--- START Recorded data ---

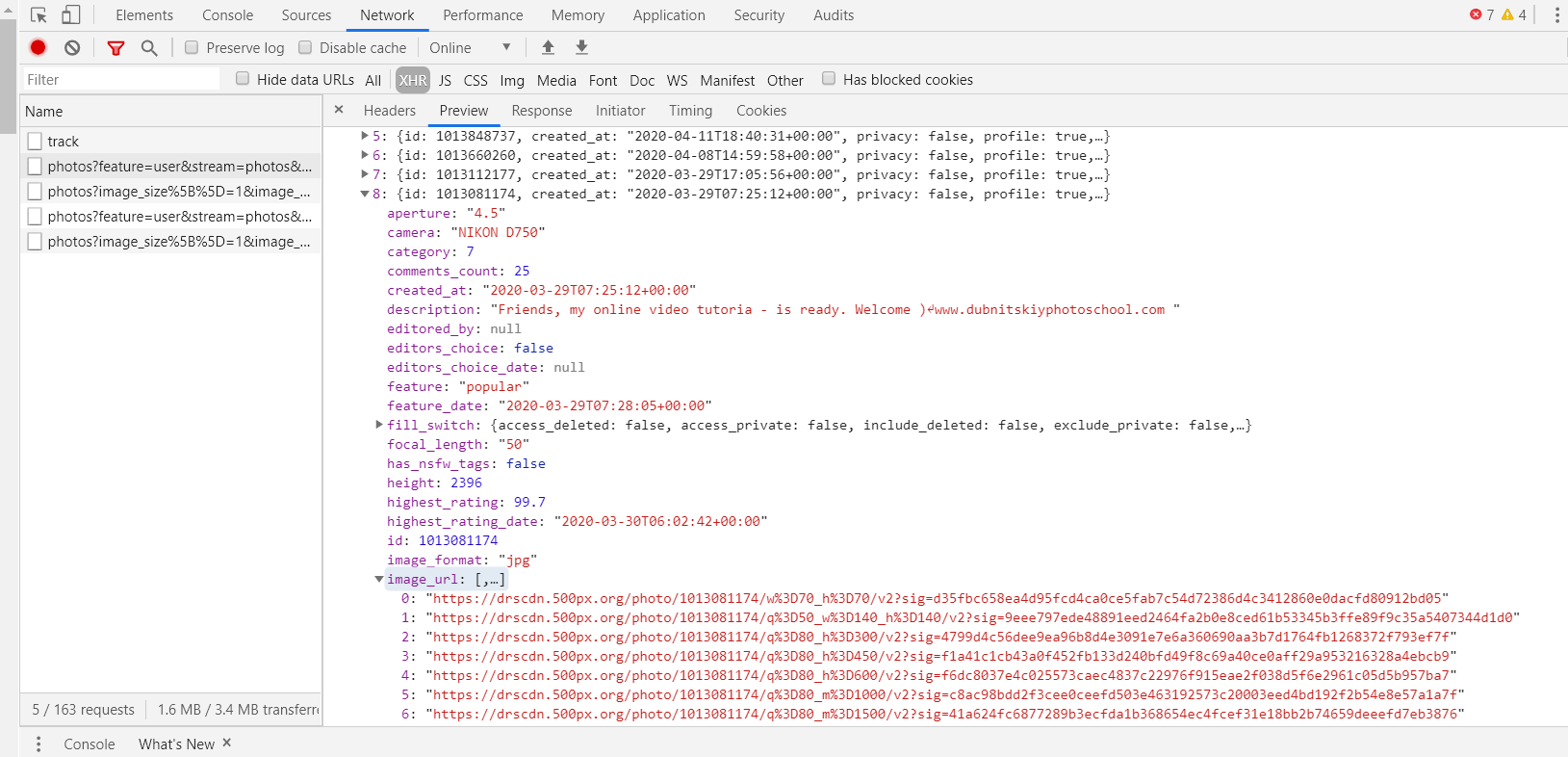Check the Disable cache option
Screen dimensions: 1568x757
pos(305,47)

--- END Recorded data ---
--- START Recorded data ---

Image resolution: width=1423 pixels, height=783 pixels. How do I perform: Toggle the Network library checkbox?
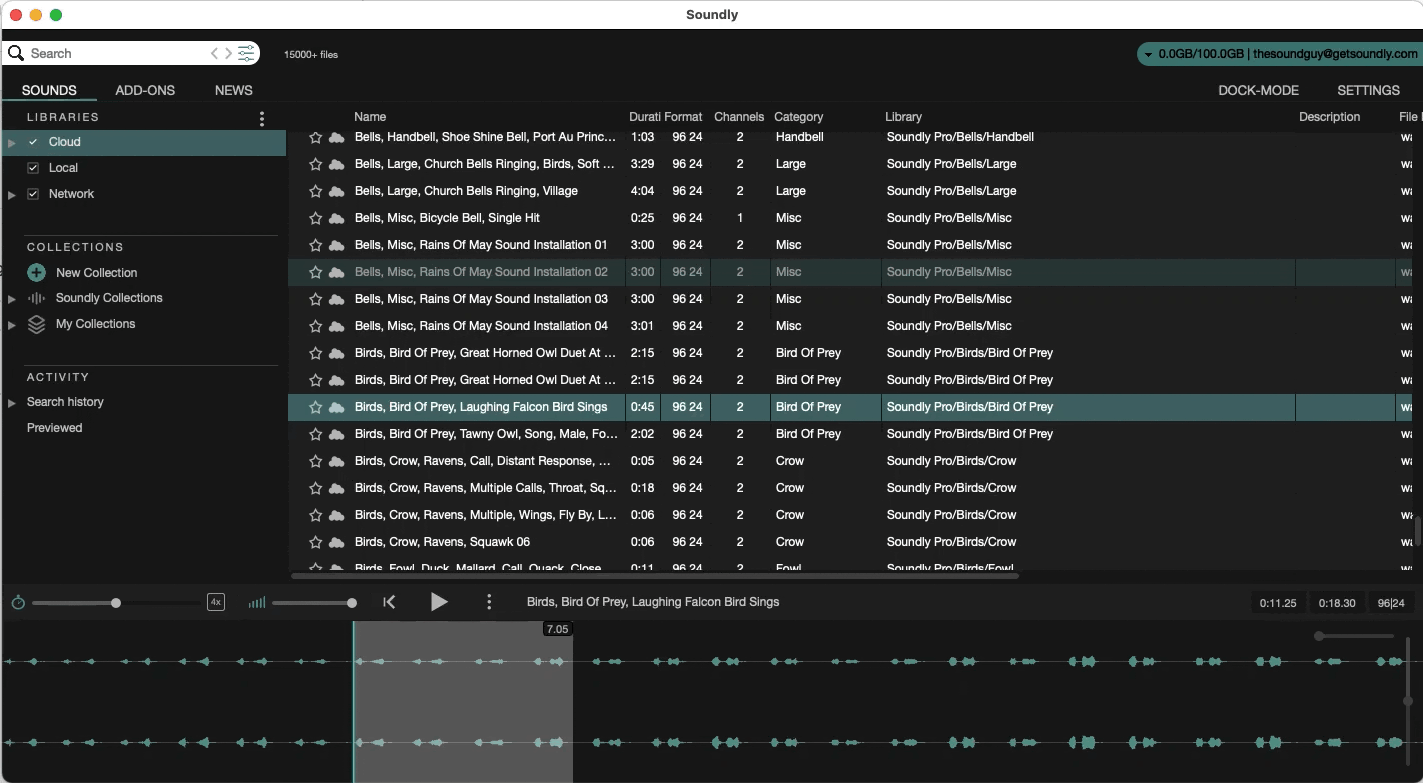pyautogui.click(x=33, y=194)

--- END Recorded data ---

» Directions:
In the entries from the line with "Check the Disable cache option" to the line with "pos(305,47)", swap "Disable cache" for "Preserve log" and reproduce only those lines, otherwise unchanged. Leave the pictures out.

» Solution to this problem:
Check the Preserve log option
Screen dimensions: 1568x757
pos(305,47)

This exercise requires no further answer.